In the dungeon, March 2021.
On weekends I run a D&D game for my son and a few of his friends. We use Zoom, ‘theater of the mind’ style (I’ll show them a dungeon map from time to time to orient them spatially). Last time out, the kids looted the treasure room of the Tomb of the Serpent Kings, finding enough gold and jewels to set them up for a long journey, along with a slew of odd magic items.
My view of D&D magic is this: ‘magic’ entails ‘mystery,’ so I’m not interested in a fully knowable, ‘rational’ system — only a (largely) learnable one. Banshees don’t follow the same ‘rules’ as the PCs, but tomorrow’s banshee should be recognizably the same Kind of Thing as today’s. I don’t care what level spells Gandalf has access to, only that he feels like Gandalf.

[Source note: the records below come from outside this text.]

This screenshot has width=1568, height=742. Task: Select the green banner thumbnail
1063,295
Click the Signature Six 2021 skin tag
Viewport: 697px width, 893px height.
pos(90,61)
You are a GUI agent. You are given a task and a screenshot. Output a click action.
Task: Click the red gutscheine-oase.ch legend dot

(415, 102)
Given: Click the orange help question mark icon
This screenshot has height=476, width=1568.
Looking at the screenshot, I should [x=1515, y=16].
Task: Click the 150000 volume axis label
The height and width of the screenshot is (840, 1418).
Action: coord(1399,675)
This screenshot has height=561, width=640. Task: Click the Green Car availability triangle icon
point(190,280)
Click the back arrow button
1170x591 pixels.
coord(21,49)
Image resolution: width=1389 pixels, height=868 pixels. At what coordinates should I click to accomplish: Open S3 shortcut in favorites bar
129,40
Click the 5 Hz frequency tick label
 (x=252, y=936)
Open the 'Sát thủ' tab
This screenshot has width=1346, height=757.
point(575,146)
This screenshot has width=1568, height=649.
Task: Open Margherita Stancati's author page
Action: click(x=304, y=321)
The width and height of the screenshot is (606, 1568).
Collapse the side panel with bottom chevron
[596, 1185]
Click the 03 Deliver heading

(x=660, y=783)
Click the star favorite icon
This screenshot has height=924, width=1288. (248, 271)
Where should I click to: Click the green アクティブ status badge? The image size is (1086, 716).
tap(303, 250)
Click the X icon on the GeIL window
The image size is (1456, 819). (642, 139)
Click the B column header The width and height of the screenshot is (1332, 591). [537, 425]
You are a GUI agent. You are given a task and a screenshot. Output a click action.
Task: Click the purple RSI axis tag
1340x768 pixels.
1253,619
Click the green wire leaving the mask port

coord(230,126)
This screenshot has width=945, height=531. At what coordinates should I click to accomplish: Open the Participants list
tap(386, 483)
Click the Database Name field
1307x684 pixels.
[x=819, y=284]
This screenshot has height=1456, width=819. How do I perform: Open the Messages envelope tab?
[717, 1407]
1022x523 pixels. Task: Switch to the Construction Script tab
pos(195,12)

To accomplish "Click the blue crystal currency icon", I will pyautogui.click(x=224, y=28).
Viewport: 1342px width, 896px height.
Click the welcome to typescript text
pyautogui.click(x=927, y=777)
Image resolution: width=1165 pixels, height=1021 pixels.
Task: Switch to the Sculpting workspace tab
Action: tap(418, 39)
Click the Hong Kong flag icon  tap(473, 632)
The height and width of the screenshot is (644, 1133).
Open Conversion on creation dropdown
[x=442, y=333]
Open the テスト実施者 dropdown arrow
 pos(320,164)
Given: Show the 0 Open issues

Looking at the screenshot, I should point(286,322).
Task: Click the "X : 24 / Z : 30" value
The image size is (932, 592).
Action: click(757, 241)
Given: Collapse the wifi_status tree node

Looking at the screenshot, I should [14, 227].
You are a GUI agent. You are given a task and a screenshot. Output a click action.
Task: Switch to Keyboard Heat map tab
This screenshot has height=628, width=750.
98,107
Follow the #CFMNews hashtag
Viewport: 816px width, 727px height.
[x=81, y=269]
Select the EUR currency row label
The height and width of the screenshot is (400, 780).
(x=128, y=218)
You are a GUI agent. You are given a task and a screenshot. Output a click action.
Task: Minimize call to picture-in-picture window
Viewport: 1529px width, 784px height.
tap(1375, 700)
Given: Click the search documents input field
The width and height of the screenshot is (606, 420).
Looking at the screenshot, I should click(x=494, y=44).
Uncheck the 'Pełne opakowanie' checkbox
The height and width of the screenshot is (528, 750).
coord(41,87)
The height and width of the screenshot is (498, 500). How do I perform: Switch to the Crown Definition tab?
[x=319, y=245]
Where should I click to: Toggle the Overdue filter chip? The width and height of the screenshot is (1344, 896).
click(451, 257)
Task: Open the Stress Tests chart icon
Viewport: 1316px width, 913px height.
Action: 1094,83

This fantasy-logic extends to the magic items the kids found in the vault, taken from a handful of OSR blogs:
- magical gum that, when spat out, creates a homunculus of the chewer
- a magic flute that calls money to it
- a monocle that causes entropic collapse of whatever is seen through it — but this takes a long long time
The kids lucked into killing a basilisk, and in a moment of desperation the bard decided to stick its eyes into his own eye-socket, which was conveniently vacant because he was wearing a magic eye-removing ring he’d earlier found. My quick ruling: replicates the basilisk’s gaze, but only as a one-off effect, and starts to decay pretty fast inside the skull. Gross, rewarding, and now he’s got the other eye in his hat, in case they get into another tight spot. I consider this a big win all around: the bard had a clever, gross idea, and the world got both more knowable/manageable and stranger.
My son, meanwhile, decided he wanted a basilisk-scale cloak. Took the scales to a leatherworker in Bernt Arse. Then robbed the trading post in Bernt Arse along with the thief and the bard. Now he wants to head back into the village to retrieve the cloak — but of course the village watch is looking for them. I don’t wanna hit them with the double whammy of near-death and a useless cloak…so I think the basilisk scales give some kind of light magical protection, but they’re really heavy, interfering with stealth. This means chucking out my original Theory of the Basilisk, but I’m happy to roll with this new ruling as long as it creates interesting choices for the crew.
One of the kids has been crowned Goblin King.